> Recorded information:

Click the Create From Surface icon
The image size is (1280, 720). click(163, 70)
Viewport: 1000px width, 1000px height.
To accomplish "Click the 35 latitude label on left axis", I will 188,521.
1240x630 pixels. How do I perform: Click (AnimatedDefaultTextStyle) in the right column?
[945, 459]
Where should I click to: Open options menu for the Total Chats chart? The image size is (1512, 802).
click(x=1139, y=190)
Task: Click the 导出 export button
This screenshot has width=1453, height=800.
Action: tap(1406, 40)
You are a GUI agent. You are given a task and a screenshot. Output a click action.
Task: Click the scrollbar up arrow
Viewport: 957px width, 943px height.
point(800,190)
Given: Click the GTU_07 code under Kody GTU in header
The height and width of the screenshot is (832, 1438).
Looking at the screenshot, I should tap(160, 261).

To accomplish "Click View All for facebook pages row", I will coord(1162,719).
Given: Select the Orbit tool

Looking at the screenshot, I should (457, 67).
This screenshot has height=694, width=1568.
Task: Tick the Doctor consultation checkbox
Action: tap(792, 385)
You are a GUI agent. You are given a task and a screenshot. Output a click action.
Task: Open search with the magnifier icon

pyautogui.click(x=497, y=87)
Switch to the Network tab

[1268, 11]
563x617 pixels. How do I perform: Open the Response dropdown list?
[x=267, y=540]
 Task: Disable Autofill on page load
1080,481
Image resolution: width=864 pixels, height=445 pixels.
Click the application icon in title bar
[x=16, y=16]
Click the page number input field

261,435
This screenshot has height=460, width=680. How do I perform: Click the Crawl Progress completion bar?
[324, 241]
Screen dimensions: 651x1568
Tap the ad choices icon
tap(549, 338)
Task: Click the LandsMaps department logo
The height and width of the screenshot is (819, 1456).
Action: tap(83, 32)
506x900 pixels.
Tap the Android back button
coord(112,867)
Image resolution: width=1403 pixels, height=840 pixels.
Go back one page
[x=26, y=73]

> Problem to solve:
Please count the lines in the records above that contain the word "perform" and give only that number.

> Output of the task:
3